君に恋してる!
「なあ、お前いま恋してる?」
『…は?』
ただ今お昼休み中、少し早く昼食を食べ終え、自分の席に座って授業まであと20分を指す時計をぼーっと眺めていると、隣の席のちょうど5個目のパンに突入した丸井から、急に問われた。
「は?じゃなくてよ、お前いま好きな人いるか聞いてんだよい」
『…あぁ、いるよ』
うん、いるよ。目の前にね。つかお前だよ。
なんて言う勇気はまだ無いから心の中にしまっておく。
今ここで言ったところでムードも何もないしね!
『で、丸井はいるの?』
「おぅ、いるぜぃ」
え、まじか。
丸井からこの話持ちかけてきたってことは、もしかしてアレ?恋愛相談ってヤツ?ええええ、やめてくれ。お願いだからやめて。
「仲良いんだけどよ、そいつすっげー鈍感だし。好きな人いるらしい」
『へー…そうなんだ』
あーぁ、やっぱり。きちゃったよ恋愛相談。
つか丸井仲良い子いたんだ…。わたし結構仲良い方だと思ってたのに。可愛い子なんだろうな、絶対勝ち目ないし。

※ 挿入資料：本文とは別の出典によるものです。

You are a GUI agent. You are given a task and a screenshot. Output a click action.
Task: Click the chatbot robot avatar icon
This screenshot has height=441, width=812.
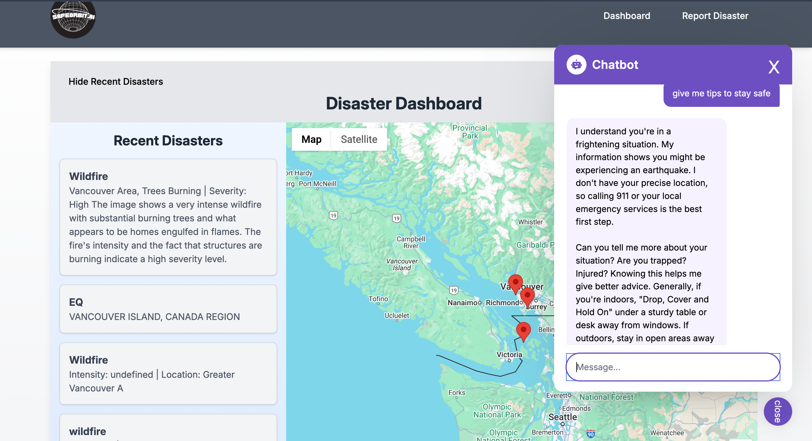point(576,65)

「実は、この昼休みに告白しようと思ってたんだけどよー…」
はい、わたしの恋終了のお知らせ。
ああもう、泣きそう。
何が悲しくて好きな人の告白の背中押ししなきゃなんないの。
『してこれば?昼休みあと20分ぐらいあるし。大丈夫だよ、その子の好きな人もきっと丸井だって』
あああもう無理。涙腺限界なんだけど。行くならさっさと行け、バカ。
涙目になってるのを見られたくなくて、丸井と逆の方向に顔を背けた。
「俺さ、好き」
『ああもう分かったから早く行っ「なまえが好きなんだよぃ」…え』
いま、丸井はわたしに好きって言った?
嘘だ、有り得ない、そんなこと、
「…うわっ!お前何泣いてんだよい!」
『丸井が…っわたしに恋愛相談なんかするからあっ、わたし…、まるっ…いがっ好きっなのに』
「え、ま、じで…?」
『も、びっくりした、し…』
「…なまえ!大好き!!」
『っわあ!』
そう言うと丸井は強く抱きしめてきた。
腕の中でテンパっていると丸井が、可愛いすぎだろぃ、とか言うから顔も赤くなってさらにテンパった。
君に恋してる!
(いいとこ邪魔して悪いんじゃけどお二人さん、ここ教室ぜよ)((あ、))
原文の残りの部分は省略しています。